I can't decide if I liked this or not.
Caroline moves into her bosses rent-controlled flat (I'm English – we don't have apartments, or Condos). Everything is peachy, well except for two things: after a particularly disastrous one night stand she has been unable to have an orgasm; and her next-door neighbour is having energetic sex with a stream of women – unfortunately she can hear absolutely everything as his bed frame bangs against their connecting bedroom walls (hence the Wallbanger). Eventually one night she snaps and bangs on his door in the middle of the night, dressed in a small pink baby-doll nightie. Lots of verbal sparring ensues and they look to be mortal enemies.
However, by means I now forget, his friends and her friends meet (possibly over a mutual sing-song through the offending wall) and it turns out that the two guys are the perfect (on paper) matches for the two girls. One way or another Caroline and Simon (for the Wallbanger has a name) are forced into each other's company and decide to call a truce – one which slowly develops into friendship. Deep into contemporary romance tropes here, they feel a mutual attraction but Caroline doesn't want to be part of the harem and Simon isn't looking for a girlfriend – he likes his harem with benefits. And action …
So, why the ambivalence? On the plus side, good fluent writing, excellent use of sarcasm, some clever lines, I particularly liked:
"'Would you like wine?'
'Am I breathing?'
'Yes to wine then'"
I enjoyed the general lack of angst – unlike many novels these days – yes Wallbanger was an orphan but that was it, no great psychological trauma or other "issues" – it just was. I also enjoyed the fact that both characters were reasonably self-aware, there were no misunderstandings, no push-me, pull-me. In other words, this was fresh and different and funny (yay).
I liked the harem – both the names Caroline gives them and the way in which they (and by extension Wallbanger) were portrayed.
I also liked the awareness of things European – although do Americans really say Limeys? I know it's a pathetic point but so many authors write about Europe as if it is either stuck in the middle ages (or at least Dickensian times) or don't know that there are differences between American English and British English – anyway going wildly off topic.

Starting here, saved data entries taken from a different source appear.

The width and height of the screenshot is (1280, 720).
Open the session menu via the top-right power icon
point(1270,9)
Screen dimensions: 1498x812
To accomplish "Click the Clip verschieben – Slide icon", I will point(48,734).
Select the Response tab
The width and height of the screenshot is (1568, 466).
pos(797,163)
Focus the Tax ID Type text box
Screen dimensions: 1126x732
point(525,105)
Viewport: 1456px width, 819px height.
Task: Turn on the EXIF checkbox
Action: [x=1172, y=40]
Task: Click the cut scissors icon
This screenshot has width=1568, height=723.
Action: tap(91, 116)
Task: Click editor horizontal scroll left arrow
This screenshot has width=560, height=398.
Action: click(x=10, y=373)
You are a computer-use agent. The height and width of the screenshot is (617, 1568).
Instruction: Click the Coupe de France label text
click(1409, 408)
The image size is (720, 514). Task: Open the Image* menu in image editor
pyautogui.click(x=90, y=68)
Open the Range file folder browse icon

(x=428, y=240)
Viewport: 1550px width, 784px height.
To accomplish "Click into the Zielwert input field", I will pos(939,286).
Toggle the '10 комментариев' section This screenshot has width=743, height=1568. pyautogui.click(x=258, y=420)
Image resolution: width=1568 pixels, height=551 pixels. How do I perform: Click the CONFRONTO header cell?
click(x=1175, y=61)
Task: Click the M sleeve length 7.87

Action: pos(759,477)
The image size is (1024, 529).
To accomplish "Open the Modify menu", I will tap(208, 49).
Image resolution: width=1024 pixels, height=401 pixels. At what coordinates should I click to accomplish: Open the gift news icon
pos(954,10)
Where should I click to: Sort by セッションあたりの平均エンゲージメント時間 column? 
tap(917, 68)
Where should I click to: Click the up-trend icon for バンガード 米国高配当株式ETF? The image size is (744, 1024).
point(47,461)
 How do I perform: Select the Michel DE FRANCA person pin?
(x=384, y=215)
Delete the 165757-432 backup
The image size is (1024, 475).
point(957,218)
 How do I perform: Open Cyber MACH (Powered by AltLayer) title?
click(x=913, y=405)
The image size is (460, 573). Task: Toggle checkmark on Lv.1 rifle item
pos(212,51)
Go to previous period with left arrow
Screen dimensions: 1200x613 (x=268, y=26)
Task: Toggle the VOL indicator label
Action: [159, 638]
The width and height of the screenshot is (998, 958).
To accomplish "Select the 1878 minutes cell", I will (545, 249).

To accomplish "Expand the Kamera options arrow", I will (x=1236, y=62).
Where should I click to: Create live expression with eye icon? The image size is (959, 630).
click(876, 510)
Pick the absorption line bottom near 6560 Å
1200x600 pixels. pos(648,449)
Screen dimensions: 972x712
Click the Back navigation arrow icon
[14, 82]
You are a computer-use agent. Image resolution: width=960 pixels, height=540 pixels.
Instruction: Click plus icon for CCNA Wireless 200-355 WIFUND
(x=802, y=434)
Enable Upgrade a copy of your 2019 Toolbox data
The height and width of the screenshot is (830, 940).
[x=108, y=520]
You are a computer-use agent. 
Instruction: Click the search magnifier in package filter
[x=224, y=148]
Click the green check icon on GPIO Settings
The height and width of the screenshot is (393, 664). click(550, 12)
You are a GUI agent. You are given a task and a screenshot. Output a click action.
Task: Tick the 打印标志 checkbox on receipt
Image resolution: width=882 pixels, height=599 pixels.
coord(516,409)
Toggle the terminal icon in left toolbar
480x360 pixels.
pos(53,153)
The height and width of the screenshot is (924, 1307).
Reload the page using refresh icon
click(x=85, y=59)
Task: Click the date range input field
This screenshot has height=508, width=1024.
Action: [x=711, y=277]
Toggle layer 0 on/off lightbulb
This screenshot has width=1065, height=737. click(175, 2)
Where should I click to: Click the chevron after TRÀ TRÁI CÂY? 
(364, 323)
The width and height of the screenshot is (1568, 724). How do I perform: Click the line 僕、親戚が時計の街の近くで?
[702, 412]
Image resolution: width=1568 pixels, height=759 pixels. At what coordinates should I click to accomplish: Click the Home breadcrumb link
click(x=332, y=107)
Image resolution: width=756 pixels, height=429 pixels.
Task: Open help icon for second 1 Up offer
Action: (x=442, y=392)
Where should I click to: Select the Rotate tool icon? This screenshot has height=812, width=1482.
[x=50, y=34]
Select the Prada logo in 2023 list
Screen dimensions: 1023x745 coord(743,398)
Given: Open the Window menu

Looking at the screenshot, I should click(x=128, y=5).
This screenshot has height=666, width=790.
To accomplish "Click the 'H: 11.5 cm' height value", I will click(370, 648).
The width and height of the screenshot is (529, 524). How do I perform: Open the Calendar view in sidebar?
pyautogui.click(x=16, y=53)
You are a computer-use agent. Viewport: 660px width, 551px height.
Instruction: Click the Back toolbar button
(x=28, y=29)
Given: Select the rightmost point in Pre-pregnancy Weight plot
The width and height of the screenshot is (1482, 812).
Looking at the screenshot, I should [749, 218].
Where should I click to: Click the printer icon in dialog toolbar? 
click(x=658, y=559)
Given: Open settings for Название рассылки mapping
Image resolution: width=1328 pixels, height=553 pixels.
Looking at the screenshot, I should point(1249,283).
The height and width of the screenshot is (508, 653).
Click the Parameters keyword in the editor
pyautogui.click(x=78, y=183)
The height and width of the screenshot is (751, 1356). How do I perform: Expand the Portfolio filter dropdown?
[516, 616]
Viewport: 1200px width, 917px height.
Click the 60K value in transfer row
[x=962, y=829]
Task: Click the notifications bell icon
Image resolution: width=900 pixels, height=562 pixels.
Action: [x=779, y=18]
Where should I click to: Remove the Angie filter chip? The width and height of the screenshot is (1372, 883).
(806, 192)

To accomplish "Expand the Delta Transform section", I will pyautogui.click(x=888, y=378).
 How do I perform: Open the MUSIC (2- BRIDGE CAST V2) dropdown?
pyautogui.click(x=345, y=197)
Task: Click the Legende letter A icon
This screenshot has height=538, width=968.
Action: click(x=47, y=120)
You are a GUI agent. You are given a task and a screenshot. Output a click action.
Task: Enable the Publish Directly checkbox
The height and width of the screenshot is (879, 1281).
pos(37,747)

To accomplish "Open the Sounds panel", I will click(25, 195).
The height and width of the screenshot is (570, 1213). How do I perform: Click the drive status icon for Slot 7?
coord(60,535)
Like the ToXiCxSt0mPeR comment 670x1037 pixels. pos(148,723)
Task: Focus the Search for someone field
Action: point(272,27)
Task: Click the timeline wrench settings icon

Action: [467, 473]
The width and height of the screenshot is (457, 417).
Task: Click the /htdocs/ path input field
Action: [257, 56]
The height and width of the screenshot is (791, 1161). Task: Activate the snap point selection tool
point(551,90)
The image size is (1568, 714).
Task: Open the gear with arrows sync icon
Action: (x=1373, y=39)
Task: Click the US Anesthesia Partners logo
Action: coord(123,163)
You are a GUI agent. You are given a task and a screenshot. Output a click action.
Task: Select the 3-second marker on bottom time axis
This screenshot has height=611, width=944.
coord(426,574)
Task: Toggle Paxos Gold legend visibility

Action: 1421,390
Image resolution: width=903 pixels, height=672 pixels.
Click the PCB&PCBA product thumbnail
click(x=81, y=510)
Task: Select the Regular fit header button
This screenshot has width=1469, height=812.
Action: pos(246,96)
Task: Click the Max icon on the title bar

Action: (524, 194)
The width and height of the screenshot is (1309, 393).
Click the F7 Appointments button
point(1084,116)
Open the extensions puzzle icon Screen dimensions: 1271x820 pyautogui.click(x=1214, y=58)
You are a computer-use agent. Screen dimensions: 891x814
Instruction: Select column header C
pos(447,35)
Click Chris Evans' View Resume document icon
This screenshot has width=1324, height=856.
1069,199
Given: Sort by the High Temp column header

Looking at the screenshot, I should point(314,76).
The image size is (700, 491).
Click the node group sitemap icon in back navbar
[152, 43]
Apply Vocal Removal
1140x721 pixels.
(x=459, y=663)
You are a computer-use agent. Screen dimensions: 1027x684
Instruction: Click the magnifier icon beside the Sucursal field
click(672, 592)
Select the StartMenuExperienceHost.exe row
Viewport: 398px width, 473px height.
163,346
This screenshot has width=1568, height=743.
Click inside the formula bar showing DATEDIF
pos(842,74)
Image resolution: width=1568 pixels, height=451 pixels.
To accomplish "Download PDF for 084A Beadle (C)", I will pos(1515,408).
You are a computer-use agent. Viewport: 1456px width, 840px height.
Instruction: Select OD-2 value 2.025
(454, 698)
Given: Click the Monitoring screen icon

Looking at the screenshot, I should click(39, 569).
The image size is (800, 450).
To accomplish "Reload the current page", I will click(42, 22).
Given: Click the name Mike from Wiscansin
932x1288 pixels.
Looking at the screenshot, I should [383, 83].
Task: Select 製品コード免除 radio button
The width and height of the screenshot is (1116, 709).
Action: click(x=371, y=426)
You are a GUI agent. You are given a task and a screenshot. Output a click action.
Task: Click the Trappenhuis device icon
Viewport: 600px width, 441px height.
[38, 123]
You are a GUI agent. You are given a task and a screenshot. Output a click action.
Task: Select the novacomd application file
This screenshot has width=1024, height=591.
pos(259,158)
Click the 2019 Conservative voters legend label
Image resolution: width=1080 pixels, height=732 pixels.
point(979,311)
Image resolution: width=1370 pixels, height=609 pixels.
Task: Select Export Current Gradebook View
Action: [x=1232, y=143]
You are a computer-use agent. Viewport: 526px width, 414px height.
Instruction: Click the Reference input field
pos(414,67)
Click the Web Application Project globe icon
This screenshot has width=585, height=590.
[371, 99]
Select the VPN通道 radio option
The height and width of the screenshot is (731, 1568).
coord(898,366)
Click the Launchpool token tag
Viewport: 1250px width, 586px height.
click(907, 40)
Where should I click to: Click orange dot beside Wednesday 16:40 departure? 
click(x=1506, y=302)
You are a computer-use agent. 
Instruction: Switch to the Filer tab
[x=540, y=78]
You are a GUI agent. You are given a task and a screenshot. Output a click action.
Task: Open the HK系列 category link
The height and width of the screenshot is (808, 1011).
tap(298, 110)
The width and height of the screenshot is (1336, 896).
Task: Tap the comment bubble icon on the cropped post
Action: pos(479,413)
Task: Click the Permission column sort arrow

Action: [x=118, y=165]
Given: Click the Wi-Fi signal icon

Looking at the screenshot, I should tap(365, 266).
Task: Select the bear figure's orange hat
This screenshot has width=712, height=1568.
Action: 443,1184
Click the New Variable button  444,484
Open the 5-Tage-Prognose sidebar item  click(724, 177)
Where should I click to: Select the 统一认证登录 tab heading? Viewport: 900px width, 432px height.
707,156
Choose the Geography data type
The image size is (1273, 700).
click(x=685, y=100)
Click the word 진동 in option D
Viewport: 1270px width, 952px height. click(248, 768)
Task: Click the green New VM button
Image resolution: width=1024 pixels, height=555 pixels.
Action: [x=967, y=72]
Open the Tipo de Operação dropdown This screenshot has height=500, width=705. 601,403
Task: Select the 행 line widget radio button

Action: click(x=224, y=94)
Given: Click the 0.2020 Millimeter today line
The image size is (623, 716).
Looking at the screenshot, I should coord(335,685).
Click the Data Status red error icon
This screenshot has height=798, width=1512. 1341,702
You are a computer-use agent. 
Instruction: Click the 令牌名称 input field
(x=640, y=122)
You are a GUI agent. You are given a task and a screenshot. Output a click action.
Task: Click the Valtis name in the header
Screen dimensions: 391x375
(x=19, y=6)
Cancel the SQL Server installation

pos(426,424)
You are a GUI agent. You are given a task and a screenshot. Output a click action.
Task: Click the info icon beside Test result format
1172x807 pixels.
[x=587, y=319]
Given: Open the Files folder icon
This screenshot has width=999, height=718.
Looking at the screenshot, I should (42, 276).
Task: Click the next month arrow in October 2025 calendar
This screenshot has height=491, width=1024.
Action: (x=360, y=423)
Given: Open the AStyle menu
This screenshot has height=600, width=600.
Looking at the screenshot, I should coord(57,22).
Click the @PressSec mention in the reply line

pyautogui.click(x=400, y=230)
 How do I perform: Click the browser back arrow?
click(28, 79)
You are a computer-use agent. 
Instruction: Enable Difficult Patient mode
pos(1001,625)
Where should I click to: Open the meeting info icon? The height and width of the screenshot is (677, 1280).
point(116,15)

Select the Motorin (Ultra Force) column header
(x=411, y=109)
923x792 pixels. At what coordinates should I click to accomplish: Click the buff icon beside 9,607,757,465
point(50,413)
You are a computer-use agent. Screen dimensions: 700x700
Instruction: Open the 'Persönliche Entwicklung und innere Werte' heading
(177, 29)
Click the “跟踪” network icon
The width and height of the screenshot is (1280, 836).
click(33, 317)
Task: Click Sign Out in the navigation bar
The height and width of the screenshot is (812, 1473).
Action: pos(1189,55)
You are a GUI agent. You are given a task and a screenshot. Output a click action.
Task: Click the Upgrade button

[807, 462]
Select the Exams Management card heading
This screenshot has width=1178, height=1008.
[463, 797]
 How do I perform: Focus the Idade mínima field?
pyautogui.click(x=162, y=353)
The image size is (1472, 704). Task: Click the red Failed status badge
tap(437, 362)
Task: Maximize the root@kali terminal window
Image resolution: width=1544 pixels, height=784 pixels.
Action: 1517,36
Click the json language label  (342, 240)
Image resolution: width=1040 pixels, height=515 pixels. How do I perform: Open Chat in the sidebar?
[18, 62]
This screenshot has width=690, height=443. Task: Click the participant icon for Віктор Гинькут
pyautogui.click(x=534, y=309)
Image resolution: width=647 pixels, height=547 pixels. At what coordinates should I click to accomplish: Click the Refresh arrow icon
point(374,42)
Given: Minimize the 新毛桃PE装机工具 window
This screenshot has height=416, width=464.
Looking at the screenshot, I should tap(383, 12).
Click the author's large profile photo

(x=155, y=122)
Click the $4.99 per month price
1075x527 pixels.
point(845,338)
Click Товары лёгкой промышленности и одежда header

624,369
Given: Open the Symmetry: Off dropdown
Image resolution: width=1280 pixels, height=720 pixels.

On the downside, I loathed and detested the conversations between Backbone, Nerves, Heart, Head and LC – they were a joke taken waaaaay too far and every time they were mentioned I threw up a little in my mouth. I also disliked (although less strongly) the scene in the car where we heard all four people's thoughts in rotation – odd because it didn't happen anywhere else in the book.
And the characterisation of O – yuck. Although I loved the concept and thought the trip to Spain was well done, when they finally had sex, after waiting until the right moment, she doesn't have an orgasm I thought the way it was described was toe-curling (and not in an O kind of way).
So, what am I saying? It could have been a four stars (and that would have been two in two days – inconceivable!) but for the Head, Nerves, LC and O references and maybe the car thoughts chapter. Overall I did enjoy it, especially the banter and innuendo between Caroline and Wallbanger so it gets a solid 3, maybe even a 3.5 stars.